Ağlama gül yüzlü bebek… Sen ağlama gülüm…
Mideni kazıyan açlığa, bu yaşta alışman gerek…
Kayısı ağacının dallarına kurulmuş salıncağını, gurbetteki ilk yuvan say iç çekerek…
Kurban olsun boncuk boncuk akan gözyaşlarına benim bu yaralı yürek…
Annen kayısı topluyor…
Baban kayısı topluyor…
Ablaların, ağabeylerin kayısı topluyor…
Bedenlerinde su gibi ter akıtarak çalışmaları gerek…
Kerpiç evin kilerinde fareler bile can verdi açlıktan…
Eve tuz, çay,şeker girecek…
Evi yağ ziyaret edecek…
Evin eşiğinden içeri buğday adım atacak… Buğday koca kazanlarda kaynatılacak… Kurutulacak… Bulgur değirmeninde öğütülüp ince ve kalın bulgur elde edilecek… Sofranın sultanları torbalara konacak…
Un için de buğday gerek… Ekmek yapacak annen gül yüzlü bebeğim…
Üşüyüp hastalanmamanız için kışa odun, kömür alacaklar…
Rengi solmuş,yama tutmayan giysilerinizin yerine yenileri alınacak…
Siyasetçi ağzı gibi açılmış ayakkabı tabanlarına çareler üretilecek…
Bir dağ gibi birikmiş borçlarınız ödenecek… 

Ağlama gül yüzlü bebek… Sen ağlama gülüm…
Mevsimlik işçi çocuğu olarak açtın gözlerini adaletsizlikle yoğrulmuş bu yeryüzüne… Çile sana, “hoş geldin bebek” dedi… Yokluğun göbek taşına doğdun… Dirençli olmalısın… Bu yaşta direnmeyi öğrenmelisin…
Babana kızmamalısın… Dedenden babana toprak değil, mevsimlik işçilik miras kaldı… Toprağı olsaydı, bırakıp gelir miydi gurbet ellerindeki el işine…
Babanın doğduğu topraklarda fabrikalar, atölyeler yok… İnan gül yüzlü bebek kendi toprağında iş bulabilseydi baban, gurbet yollarına düşmezdi…
Yokluk,yoksulluk en çok babaları, anneleri yıkan zulümdür…
İnsanı canından usandırır… Zenginin rüyasında bile görmek istemediği yıkımdır… Fakir için yokluk her gün ölümdür…

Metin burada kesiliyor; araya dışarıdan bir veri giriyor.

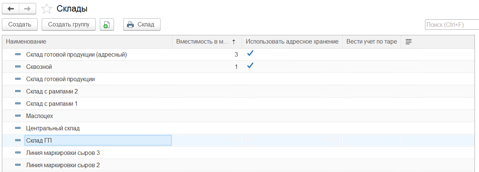Viewport: 479px width, 172px height.
Task: Click the printer icon on Склад button
Action: point(130,25)
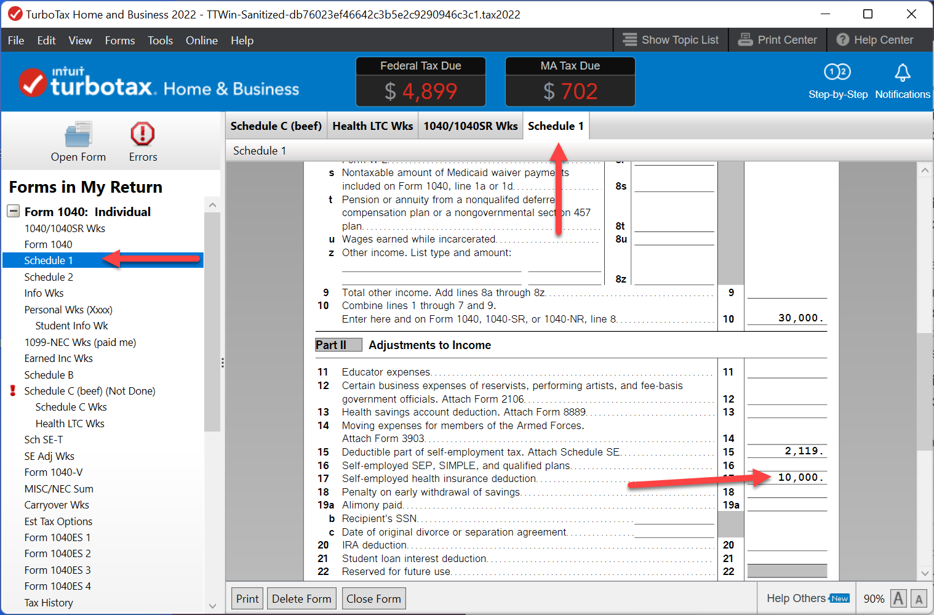Screen dimensions: 934x615
Task: Switch to the Health LTC Wks tab
Action: (372, 126)
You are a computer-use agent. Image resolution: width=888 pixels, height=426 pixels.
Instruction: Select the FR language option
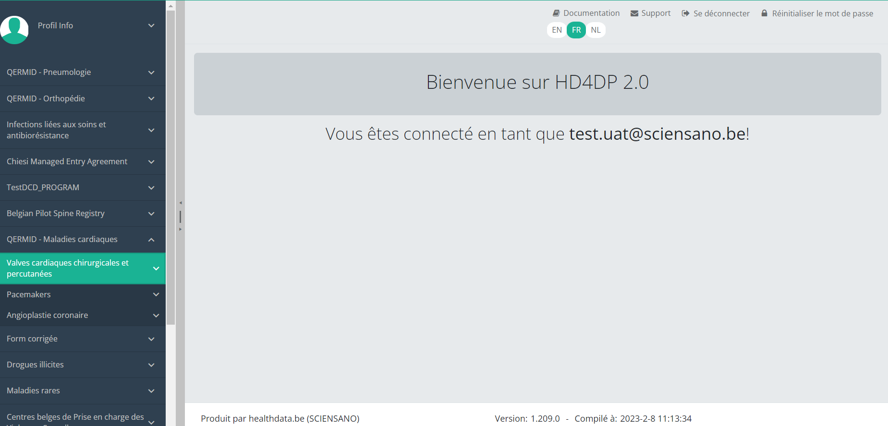(576, 30)
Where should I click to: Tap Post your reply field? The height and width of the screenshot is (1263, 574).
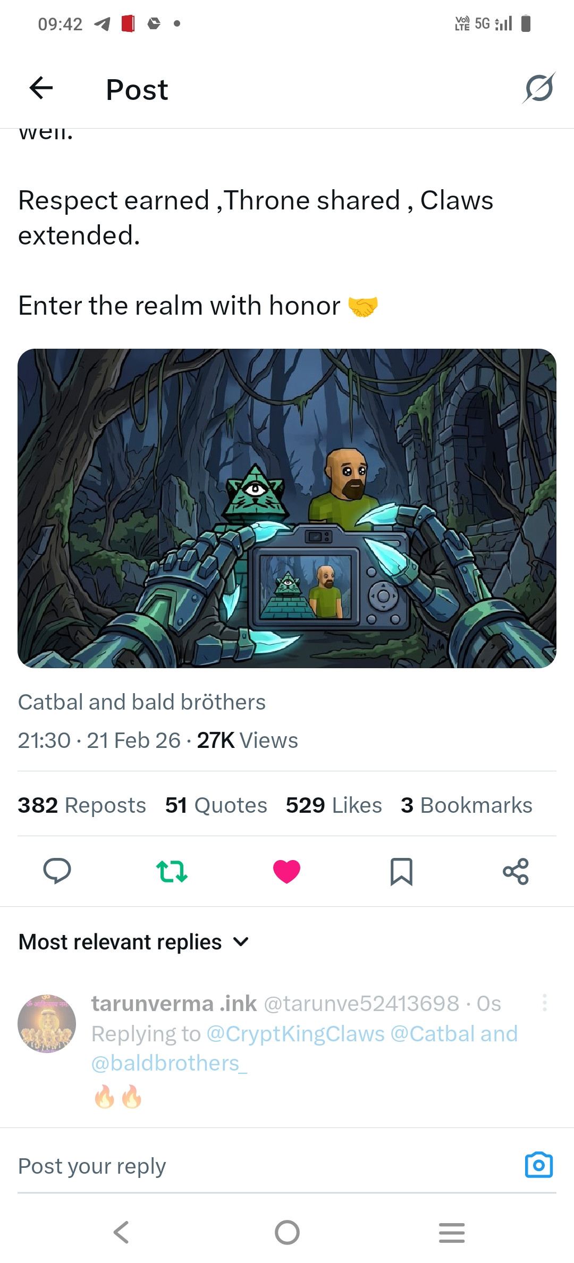pyautogui.click(x=266, y=1166)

Ağlama gül yüzlü bebek… Sen ağlama gülüm…
Karadeniz’in engebeli arazilerinde sizi bekliyor fındık…
Acır mı size sizi yokluğa mahkûm eden zındık…
Yolculuk ucuza gelsin diye dolmuşlara tıka basa dolacaksınız…
Pamuk balyaları gibi istif olacaksınız…
Trafik canavarı büyük bir timsah gibi ağzını açıp sizi yutmak için bekleyecek…
Yollarda yitirdiğimiz, acısını unutamadığımız diğer hemşerilerimiz gibi belki sizler de öleceksiniz…
Sizin gurbet yollarına düşmenize sebep olanlar, cenazelerinizin başında timsah gözyaşları dökecekler…
Kimse sormayacak… Sorgulamayacak… Bu ülkede çıkarılan petrolün yüzde altmışını veren toprakların çocukları, niye her yıl gurbette ekmek parası aramaya çıkarlar?
Hemen yanında baraj gölü varken,bereketli Kâhta ovasında bu yoksulluk neden hala sürer? 
Ayıptır, günahtır,bu rezalettir dediğimizde,beyler bize kızar gül yüzlü bebek… Bize işkence ederler…
Zindanlara atarlar… 
Sizi sevmek,sizi düşünmek en büyük suçumuzdur gülüm…
Ben bu suçu çok işledim gül yüzlü bebek… 
Cezasını bile bile bu suçu çok işledim… 
Cezamı çektim, çekiyorum, ölene dek çektirecekler…
Seni sevmekten vazgeçmeyeceğim gül yüzlü bebek…
Babamın vasiyetidir: “Zenginlerin yanında yer alan çok olur, sen mazlumların safında yer al…”
Emrin başım gözüm üstüne baba, demiştim…
Babamı çok severim… Onun sözünden çıkamam gül yüzlü bebek…
Bir hafta önce bin kilometre yol yaptım,gittim yattığı toprağı öptüm, geldim…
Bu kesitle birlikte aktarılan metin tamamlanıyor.